Quakers try to lead their lives according to four testimonies, equality, simplicity, truth and peace. Some say that the root of Quaker values is equality. Equality guides us to:

  • turn away from conflict towards peace and reconciliation
  • act with integrity and honesty
  • tread lightly on the earth and have care for its limited resources
  • help those who are disadvantaged
  • seek to bring justice where there is inequality and unfairness

Who are we?

Quakerism is a way of life rather than a strict set of beliefs.

The roots of Quakerism are in the Christian faith, but we also draw on the wisdom to be gained from other sources, spiritual figures and religions.

Many Quakers, in recent years, are non-theist having no belief in the supernatural.


What are we called?

Our official name is Religious Society of Friends. We refer to individuals as Quakers or Friends.


What do we believe?

One of our fundamental beliefs is that there is something sacred, ‘that of God’, in everyone. Implicit in this belief is the principle of no discrimination; on grounds of gender or sexuality, youth or age, race, ethnicity or nationality, religion, social status, intellect or fame.

Some Quakers refer to ‘the divine’ or ‘the spirit’ or ‘the light’ rather than God.

We believe that as individuals we continue to learn, grow and develop through experience, reflection and the wisdom of others.

Because we don’t have a hierarchy or clergy, we don’t have a doctrine that we are expected to follow. So while many Quakers might consider themselves to be from a Christian tradition, they are open to the teachings of others.

We’re simple, radical and contemporary. Everyone is equal.

We are urged to live life adventurously!


Do we have a Bible?

Our focus is our experience rather than written statements of belief and our collective experience is shared in Quaker Faith and Practice; a book which is an anthology of Quaker experiences and insights from the founding of the Religious Society of Friends in the 17th Century to the present day. It is updated every generation, recognising that our understanding of truth moves on.


What are our Meetings like?

We don’t have services as such, we have what we call ‘meetings for worship’.

The bedrock of the Quaker way is the silent meeting for worship. We seek a communal gathered stillness, where we can be open to inspiration from the spirit of God. During our meetings for worship some may feel moved to speak; something anyone can do, as all are considered equal. Meetings can be held anywhere, at any time, although they are often on Sundays in our Quaker Meeting Houses.

Quakers meet at Meeting Houses to sit in silence believing that in the stillness inner promptings are revealed that help guide our lives.

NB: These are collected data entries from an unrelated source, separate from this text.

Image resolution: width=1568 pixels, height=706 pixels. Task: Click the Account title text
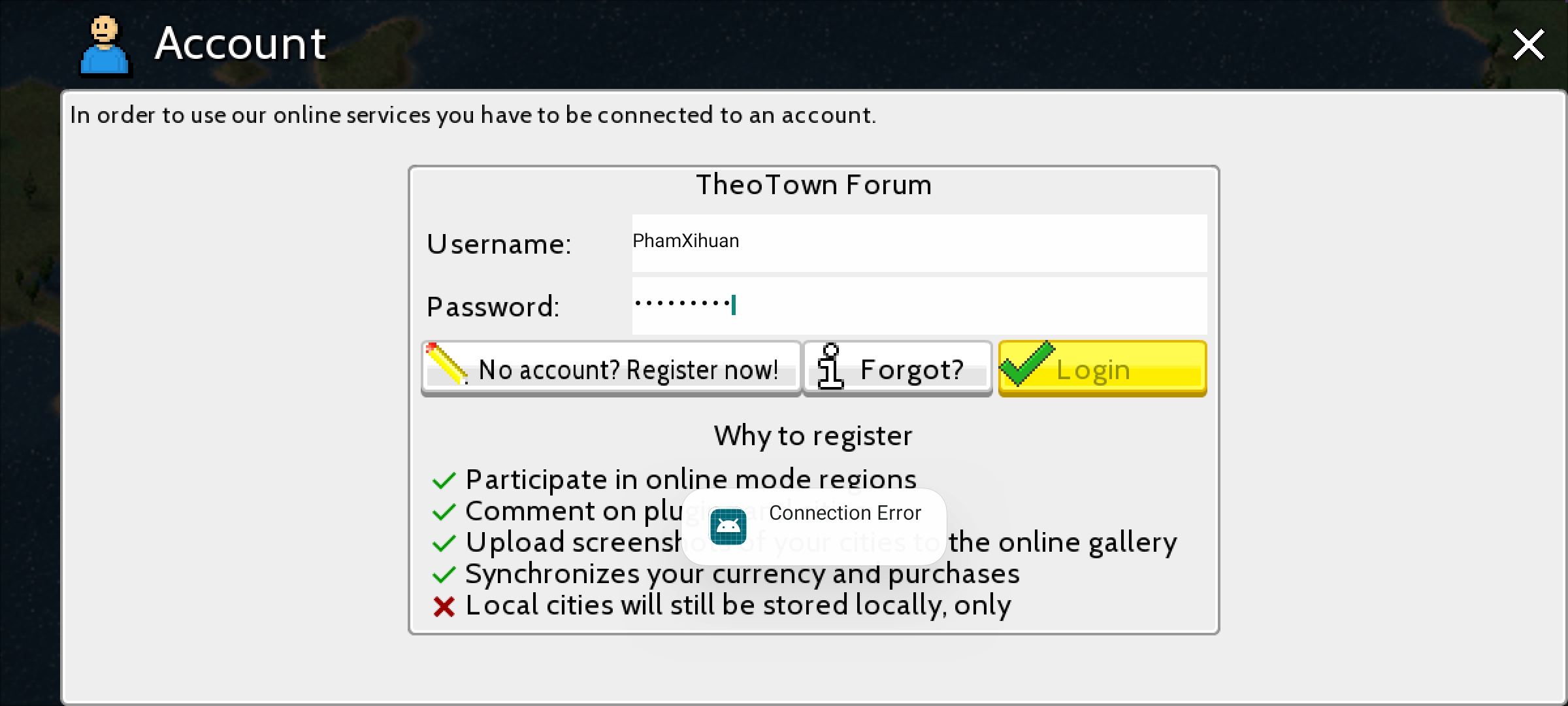240,44
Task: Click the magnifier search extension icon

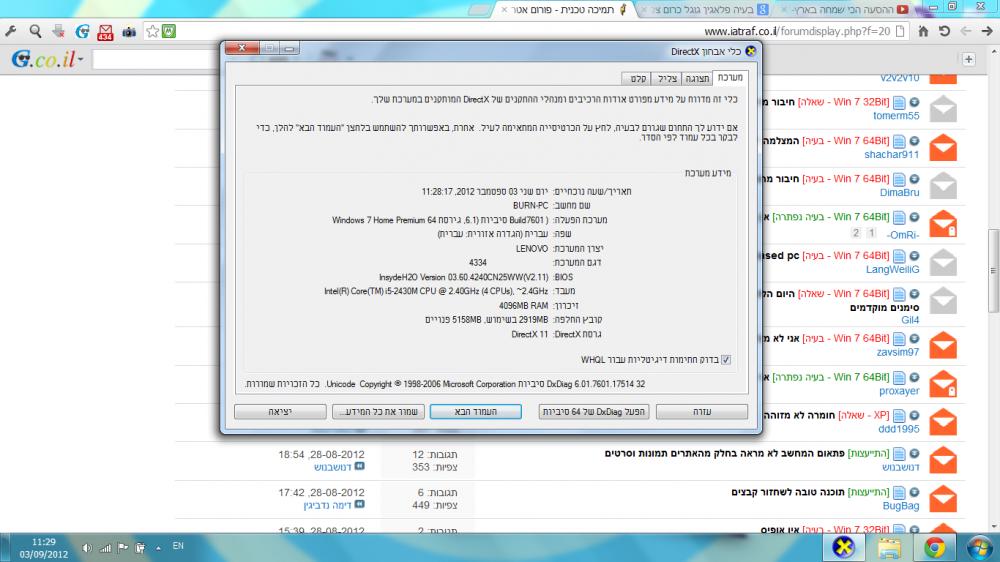Action: tap(37, 31)
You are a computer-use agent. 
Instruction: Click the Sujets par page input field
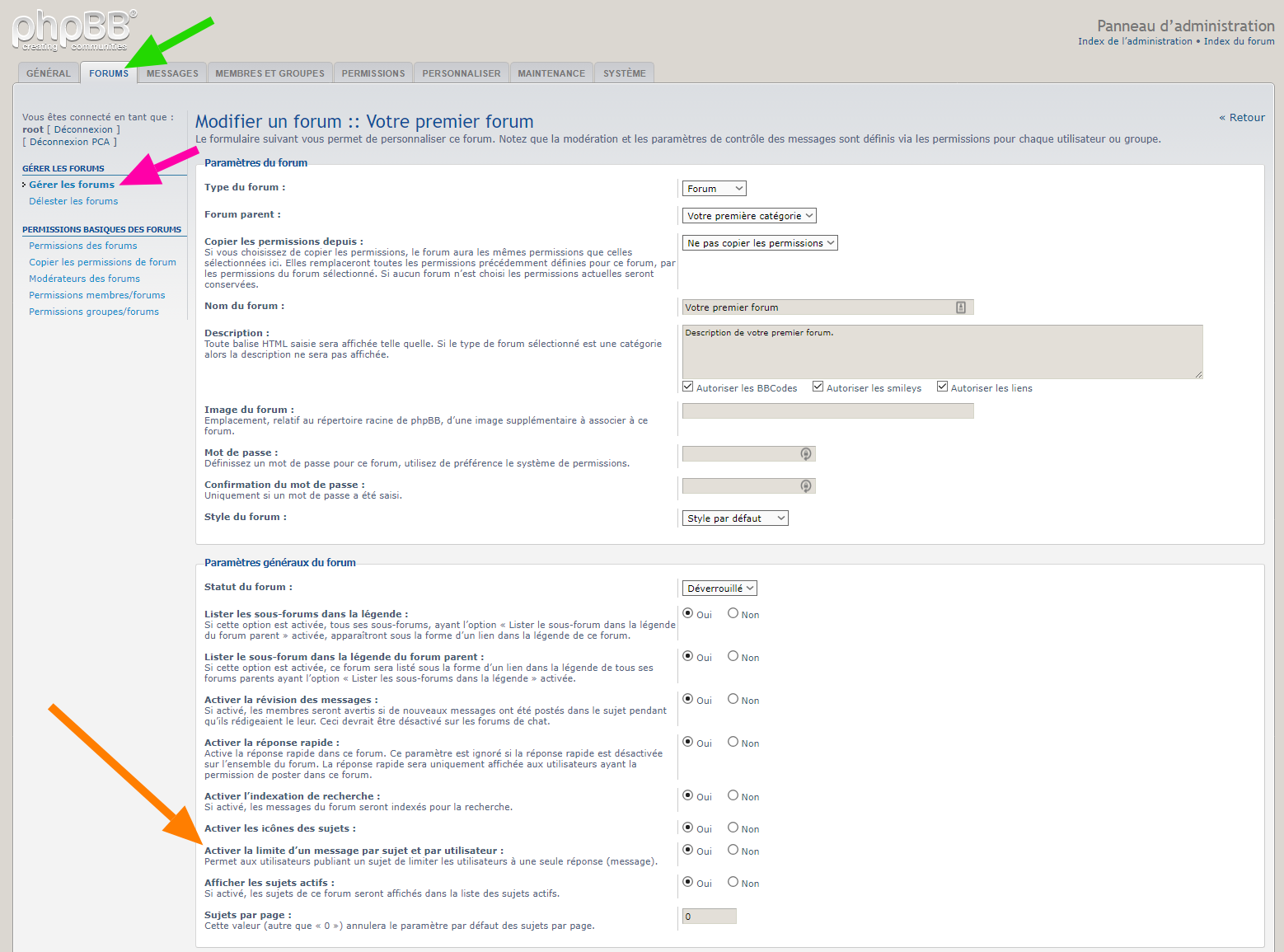click(709, 917)
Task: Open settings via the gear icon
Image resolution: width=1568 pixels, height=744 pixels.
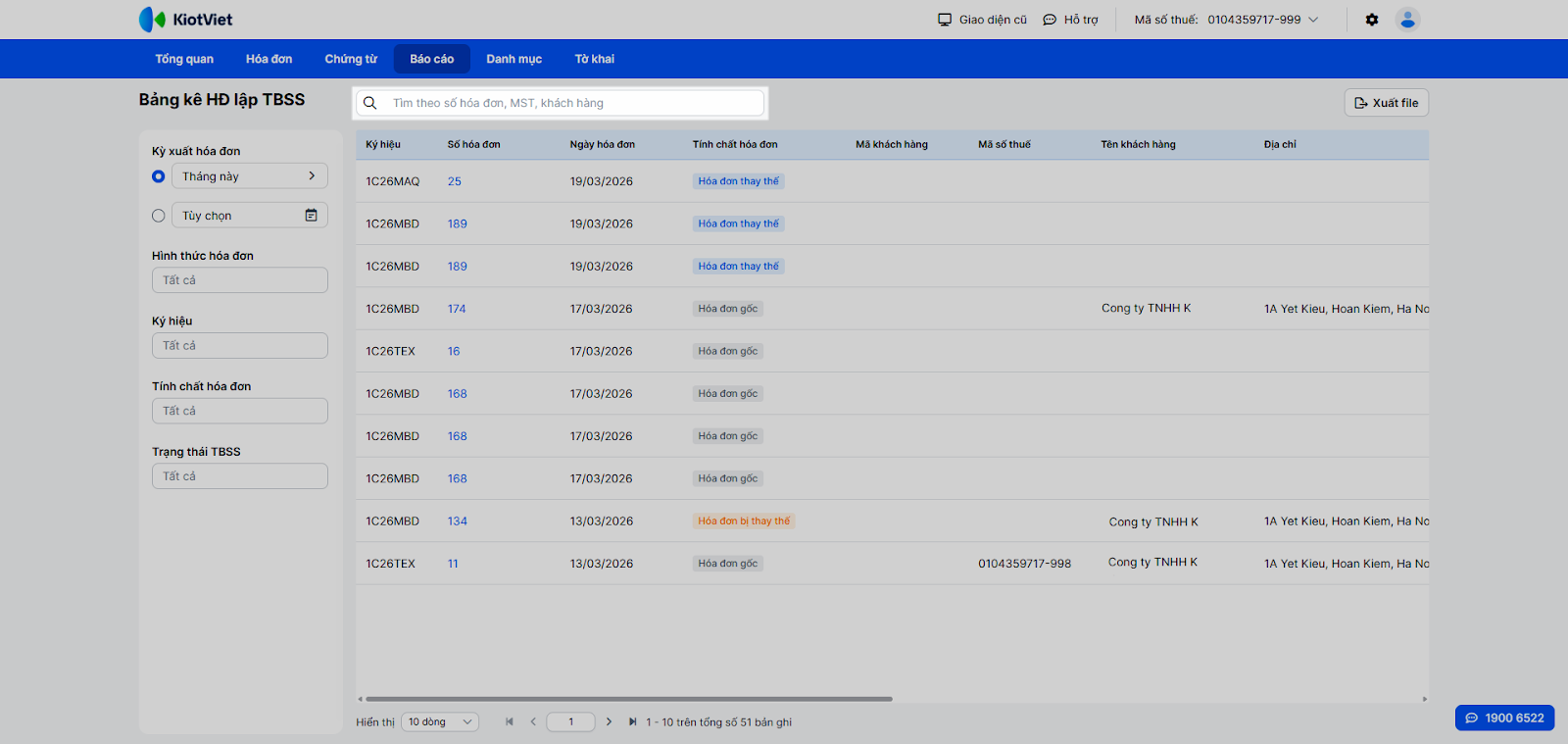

There is no need to be in unity with Quakers on every issue in order to be part of our meetings.


What do we actually do?

Lots of things! We’re involved in a variety of projects, charities and campaigns – sometimes individually and sometimes as a group. Quakers were involved in the abolition of slavery, and are still known today for their active commitment to social justice, equality and peace-work worldwide. Nowadays we are probably best known for our work in prisons, our Quaker schools and our participation in peace and environmental projects.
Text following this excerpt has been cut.